- **EXERCISE INSTRUCTIONS**
Here are the records. Write out exactly the lines between the one holding "網上估價 (435, 925)" and the one holding "Contato (224, 452)", inclusive.

Segment Start: EXCERPTED DATA

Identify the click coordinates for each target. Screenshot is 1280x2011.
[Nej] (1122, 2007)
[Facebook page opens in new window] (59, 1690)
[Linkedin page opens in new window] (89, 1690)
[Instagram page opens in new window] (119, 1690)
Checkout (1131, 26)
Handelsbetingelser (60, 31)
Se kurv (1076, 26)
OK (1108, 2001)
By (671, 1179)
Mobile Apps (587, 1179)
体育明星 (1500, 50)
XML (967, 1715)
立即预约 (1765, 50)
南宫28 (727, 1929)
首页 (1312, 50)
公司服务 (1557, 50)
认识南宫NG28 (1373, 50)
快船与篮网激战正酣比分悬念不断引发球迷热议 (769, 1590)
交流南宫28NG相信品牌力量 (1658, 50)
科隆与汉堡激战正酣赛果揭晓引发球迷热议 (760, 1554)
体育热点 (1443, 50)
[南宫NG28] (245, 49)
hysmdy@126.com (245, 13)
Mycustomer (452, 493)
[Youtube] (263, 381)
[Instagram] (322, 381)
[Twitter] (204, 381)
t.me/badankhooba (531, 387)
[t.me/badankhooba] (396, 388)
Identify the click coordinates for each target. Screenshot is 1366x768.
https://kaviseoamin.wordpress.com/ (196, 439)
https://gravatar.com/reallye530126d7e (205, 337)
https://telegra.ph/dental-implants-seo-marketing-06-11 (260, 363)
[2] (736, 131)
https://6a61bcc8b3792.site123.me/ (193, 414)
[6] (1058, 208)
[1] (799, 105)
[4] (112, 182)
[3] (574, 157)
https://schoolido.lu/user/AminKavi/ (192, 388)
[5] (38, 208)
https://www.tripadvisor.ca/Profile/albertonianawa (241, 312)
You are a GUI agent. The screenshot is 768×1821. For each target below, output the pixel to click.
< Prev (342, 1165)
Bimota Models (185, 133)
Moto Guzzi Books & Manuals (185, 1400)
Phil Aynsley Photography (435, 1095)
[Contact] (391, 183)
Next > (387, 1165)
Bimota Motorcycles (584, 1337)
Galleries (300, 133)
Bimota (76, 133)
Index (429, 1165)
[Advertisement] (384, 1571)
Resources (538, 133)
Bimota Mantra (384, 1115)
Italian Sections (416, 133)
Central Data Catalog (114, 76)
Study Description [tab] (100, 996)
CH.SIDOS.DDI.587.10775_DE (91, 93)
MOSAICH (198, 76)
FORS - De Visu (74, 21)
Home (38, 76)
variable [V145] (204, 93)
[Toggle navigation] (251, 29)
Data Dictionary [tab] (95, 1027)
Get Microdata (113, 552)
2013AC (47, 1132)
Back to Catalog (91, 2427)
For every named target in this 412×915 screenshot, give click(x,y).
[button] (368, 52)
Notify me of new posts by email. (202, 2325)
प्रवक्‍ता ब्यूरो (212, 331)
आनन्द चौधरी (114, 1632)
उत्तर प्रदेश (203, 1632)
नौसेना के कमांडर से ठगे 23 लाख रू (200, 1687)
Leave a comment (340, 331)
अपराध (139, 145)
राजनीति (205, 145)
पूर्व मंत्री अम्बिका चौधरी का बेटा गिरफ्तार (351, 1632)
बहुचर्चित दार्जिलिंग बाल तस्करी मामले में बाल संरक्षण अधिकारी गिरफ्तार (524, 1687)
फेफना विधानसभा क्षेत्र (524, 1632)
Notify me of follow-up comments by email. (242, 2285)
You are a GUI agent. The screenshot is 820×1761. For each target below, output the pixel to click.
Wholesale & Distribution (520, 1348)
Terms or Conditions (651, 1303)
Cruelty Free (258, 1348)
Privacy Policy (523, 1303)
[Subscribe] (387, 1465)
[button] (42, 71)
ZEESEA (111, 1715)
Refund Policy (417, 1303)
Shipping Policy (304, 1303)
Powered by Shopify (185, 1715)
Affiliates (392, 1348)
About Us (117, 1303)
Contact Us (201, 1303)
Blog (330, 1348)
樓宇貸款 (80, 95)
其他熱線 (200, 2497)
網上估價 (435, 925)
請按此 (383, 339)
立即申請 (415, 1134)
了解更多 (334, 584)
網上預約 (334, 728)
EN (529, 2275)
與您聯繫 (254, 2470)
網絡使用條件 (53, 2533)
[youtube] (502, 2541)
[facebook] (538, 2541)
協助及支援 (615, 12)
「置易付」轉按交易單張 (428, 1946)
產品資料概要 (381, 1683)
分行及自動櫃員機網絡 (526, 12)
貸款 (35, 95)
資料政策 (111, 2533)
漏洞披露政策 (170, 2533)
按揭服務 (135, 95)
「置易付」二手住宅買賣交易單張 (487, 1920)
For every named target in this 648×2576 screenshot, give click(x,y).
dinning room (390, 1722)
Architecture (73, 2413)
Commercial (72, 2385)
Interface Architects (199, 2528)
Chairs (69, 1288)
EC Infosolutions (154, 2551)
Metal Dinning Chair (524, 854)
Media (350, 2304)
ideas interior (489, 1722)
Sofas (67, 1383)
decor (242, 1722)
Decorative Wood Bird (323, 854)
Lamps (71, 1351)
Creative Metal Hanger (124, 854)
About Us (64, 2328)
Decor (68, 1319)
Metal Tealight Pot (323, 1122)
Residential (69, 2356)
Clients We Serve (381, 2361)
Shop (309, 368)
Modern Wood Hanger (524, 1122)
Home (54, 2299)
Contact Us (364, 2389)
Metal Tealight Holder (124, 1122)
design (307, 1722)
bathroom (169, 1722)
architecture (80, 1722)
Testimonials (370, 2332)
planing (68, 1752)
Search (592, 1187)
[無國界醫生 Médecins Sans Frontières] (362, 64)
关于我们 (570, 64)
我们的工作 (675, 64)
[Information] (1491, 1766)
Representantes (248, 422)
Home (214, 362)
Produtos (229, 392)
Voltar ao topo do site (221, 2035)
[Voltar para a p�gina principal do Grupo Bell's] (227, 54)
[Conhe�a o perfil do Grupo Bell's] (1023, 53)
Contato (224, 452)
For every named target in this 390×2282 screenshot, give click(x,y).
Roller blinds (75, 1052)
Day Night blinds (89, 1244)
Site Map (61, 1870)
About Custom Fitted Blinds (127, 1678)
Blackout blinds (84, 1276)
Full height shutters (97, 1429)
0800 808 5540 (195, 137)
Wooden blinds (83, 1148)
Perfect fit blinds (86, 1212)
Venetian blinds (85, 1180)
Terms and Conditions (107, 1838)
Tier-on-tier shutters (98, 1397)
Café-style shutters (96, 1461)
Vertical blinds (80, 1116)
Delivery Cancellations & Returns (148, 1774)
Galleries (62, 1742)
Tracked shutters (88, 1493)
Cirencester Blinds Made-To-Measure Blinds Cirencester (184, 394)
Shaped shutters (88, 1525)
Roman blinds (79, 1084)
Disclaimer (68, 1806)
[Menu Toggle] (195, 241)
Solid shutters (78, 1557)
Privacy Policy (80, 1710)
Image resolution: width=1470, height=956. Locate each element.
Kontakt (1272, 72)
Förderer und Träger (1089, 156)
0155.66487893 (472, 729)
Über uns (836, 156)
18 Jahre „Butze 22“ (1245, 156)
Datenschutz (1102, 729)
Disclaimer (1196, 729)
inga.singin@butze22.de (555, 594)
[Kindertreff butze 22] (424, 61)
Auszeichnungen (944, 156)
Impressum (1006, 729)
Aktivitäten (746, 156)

Segment End: EXCERPTED DATA

- **YOUR RESPONSE**
網上估價 (435, 925)
請按此 (383, 339)
立即申請 (415, 1134)
了解更多 (334, 584)
網上預約 (334, 728)
EN (529, 2275)
與您聯繫 (254, 2470)
網絡使用條件 (53, 2533)
[youtube] (502, 2541)
[facebook] (538, 2541)
協助及支援 (615, 12)
「置易付」轉按交易單張 (428, 1946)
產品資料概要 (381, 1683)
分行及自動櫃員機網絡 (526, 12)
貸款 (35, 95)
資料政策 (111, 2533)
漏洞披露政策 (170, 2533)
按揭服務 (135, 95)
「置易付」二手住宅買賣交易單張 (487, 1920)
For every named target in this 648×2576 screenshot, give click(x,y).
dinning room (390, 1722)
Architecture (73, 2413)
Commercial (72, 2385)
Interface Architects (199, 2528)
Chairs (69, 1288)
EC Infosolutions (154, 2551)
Metal Dinning Chair (524, 854)
Media (350, 2304)
ideas interior (489, 1722)
Sofas (67, 1383)
decor (242, 1722)
Decorative Wood Bird (323, 854)
Lamps (71, 1351)
Creative Metal Hanger (124, 854)
About Us (64, 2328)
Decor (68, 1319)
Metal Tealight Pot (323, 1122)
Residential (69, 2356)
Clients We Serve (381, 2361)
Shop (309, 368)
Modern Wood Hanger (524, 1122)
Home (54, 2299)
Contact Us (364, 2389)
Metal Tealight Holder (124, 1122)
design (307, 1722)
bathroom (169, 1722)
architecture (80, 1722)
Testimonials (370, 2332)
planing (68, 1752)
Search (592, 1187)
[無國界醫生 Médecins Sans Frontières] (362, 64)
关于我们 (570, 64)
我们的工作 (675, 64)
[Information] (1491, 1766)
Representantes (248, 422)
Home (214, 362)
Produtos (229, 392)
Voltar ao topo do site (221, 2035)
[Voltar para a p�gina principal do Grupo Bell's] (227, 54)
[Conhe�a o perfil do Grupo Bell's] (1023, 53)
Contato (224, 452)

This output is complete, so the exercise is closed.